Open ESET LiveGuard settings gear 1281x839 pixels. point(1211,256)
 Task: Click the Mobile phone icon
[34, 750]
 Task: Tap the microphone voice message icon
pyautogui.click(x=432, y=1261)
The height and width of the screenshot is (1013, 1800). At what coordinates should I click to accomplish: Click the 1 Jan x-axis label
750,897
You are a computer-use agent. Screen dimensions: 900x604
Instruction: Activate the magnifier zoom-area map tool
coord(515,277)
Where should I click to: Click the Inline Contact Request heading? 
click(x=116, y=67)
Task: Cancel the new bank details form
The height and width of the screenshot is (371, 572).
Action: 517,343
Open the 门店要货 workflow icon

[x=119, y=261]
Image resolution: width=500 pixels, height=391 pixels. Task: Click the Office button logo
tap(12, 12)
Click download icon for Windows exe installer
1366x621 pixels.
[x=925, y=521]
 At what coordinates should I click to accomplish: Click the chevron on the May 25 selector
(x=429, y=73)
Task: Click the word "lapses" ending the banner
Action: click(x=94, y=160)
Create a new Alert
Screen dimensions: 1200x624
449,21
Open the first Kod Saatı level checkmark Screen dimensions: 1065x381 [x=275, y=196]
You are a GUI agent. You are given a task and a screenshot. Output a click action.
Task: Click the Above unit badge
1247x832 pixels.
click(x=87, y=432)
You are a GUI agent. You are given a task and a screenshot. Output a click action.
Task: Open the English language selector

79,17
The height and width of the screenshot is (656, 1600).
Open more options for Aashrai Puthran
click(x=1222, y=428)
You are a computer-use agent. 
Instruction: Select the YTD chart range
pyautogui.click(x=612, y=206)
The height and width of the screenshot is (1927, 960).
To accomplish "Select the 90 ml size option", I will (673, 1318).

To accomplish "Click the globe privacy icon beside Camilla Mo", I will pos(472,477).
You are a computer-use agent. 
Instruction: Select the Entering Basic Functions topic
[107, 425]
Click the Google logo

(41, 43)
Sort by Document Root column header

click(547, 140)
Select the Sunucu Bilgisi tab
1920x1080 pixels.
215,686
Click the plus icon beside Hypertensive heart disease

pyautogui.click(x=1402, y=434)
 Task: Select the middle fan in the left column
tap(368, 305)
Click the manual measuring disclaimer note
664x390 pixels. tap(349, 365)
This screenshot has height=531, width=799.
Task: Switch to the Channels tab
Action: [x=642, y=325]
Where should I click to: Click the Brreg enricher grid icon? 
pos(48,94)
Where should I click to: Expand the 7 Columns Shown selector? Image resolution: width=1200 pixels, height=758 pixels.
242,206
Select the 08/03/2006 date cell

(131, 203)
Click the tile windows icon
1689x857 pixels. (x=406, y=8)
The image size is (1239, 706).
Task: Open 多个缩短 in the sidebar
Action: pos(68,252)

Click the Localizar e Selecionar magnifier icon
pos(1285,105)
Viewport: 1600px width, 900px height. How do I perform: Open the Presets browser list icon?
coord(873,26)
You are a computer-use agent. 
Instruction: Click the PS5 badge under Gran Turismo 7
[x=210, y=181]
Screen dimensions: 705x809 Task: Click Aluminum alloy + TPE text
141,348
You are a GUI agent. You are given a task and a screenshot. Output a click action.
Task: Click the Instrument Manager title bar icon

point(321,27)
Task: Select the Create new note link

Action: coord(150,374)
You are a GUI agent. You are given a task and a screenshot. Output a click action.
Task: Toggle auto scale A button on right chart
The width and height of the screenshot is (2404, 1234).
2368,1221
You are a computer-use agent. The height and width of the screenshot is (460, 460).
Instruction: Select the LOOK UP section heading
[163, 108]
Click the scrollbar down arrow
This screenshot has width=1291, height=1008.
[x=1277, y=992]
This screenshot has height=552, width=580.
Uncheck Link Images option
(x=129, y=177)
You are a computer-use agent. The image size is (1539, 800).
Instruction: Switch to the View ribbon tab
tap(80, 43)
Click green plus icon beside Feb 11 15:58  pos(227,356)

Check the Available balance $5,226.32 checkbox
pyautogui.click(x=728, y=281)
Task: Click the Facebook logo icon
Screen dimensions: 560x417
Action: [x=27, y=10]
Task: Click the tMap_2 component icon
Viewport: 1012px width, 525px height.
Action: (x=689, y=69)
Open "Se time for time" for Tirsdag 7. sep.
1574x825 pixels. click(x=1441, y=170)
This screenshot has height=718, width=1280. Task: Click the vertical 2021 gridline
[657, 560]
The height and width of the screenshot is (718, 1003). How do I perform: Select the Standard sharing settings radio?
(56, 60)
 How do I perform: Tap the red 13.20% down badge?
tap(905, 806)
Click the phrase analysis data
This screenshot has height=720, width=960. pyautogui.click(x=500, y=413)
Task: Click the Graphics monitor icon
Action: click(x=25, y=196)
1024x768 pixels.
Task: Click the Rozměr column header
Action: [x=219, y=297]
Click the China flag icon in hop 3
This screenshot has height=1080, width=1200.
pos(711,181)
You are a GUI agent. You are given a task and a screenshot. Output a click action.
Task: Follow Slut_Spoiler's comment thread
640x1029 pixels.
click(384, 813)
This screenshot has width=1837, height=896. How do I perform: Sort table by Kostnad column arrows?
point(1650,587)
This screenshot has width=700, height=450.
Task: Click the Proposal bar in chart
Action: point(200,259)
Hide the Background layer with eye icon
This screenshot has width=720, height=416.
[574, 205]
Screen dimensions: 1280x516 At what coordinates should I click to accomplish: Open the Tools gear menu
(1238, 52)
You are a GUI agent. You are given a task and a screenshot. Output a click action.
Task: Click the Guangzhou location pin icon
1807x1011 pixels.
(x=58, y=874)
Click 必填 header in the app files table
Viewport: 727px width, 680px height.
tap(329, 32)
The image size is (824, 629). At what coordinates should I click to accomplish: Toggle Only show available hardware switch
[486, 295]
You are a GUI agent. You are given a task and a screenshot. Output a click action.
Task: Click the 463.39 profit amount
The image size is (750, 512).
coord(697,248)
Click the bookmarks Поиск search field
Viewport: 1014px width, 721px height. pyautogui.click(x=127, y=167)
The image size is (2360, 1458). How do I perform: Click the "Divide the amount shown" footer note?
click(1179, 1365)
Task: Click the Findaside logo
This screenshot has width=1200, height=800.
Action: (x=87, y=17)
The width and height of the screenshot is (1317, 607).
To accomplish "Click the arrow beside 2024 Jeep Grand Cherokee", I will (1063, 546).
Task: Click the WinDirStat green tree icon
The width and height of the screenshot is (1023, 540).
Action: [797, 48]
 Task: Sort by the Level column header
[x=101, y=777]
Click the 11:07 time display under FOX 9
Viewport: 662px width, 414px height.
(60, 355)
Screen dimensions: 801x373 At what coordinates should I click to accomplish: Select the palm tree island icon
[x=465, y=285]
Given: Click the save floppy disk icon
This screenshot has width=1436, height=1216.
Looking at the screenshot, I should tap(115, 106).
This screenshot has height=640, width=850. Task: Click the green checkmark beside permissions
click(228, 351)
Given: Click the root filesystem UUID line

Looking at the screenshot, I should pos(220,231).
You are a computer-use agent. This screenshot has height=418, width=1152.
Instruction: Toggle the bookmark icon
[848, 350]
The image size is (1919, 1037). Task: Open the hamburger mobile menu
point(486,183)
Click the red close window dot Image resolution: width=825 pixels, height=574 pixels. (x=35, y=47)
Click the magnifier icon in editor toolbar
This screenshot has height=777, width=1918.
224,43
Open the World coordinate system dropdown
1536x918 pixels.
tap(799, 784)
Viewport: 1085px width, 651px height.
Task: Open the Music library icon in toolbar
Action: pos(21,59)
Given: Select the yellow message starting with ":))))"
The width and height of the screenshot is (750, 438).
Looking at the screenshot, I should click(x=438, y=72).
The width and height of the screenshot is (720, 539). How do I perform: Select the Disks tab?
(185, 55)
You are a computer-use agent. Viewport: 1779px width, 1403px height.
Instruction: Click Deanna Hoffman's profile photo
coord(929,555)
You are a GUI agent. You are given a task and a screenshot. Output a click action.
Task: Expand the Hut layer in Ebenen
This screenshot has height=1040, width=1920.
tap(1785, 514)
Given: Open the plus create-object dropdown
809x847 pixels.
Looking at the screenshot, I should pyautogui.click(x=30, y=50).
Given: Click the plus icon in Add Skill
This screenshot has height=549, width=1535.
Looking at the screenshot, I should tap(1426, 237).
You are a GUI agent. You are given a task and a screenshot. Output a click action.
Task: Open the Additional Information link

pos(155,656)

────────

▶ **Problem statement**: Using the records above, restate word for word the lines from the one with "Instruction: Select the LOOK" through the one with "Task: Click the tMap_2 component icon", both included.

▶ **Your solution**:
Instruction: Select the LOOK UP section heading
[163, 108]
Click the scrollbar down arrow
This screenshot has width=1291, height=1008.
[x=1277, y=992]
This screenshot has height=552, width=580.
Uncheck Link Images option
(x=129, y=177)
You are a computer-use agent. The image size is (1539, 800).
Instruction: Switch to the View ribbon tab
tap(80, 43)
Click green plus icon beside Feb 11 15:58  pos(227,356)

Check the Available balance $5,226.32 checkbox
pyautogui.click(x=728, y=281)
Task: Click the Facebook logo icon
Screen dimensions: 560x417
Action: [x=27, y=10]
Task: Click the tMap_2 component icon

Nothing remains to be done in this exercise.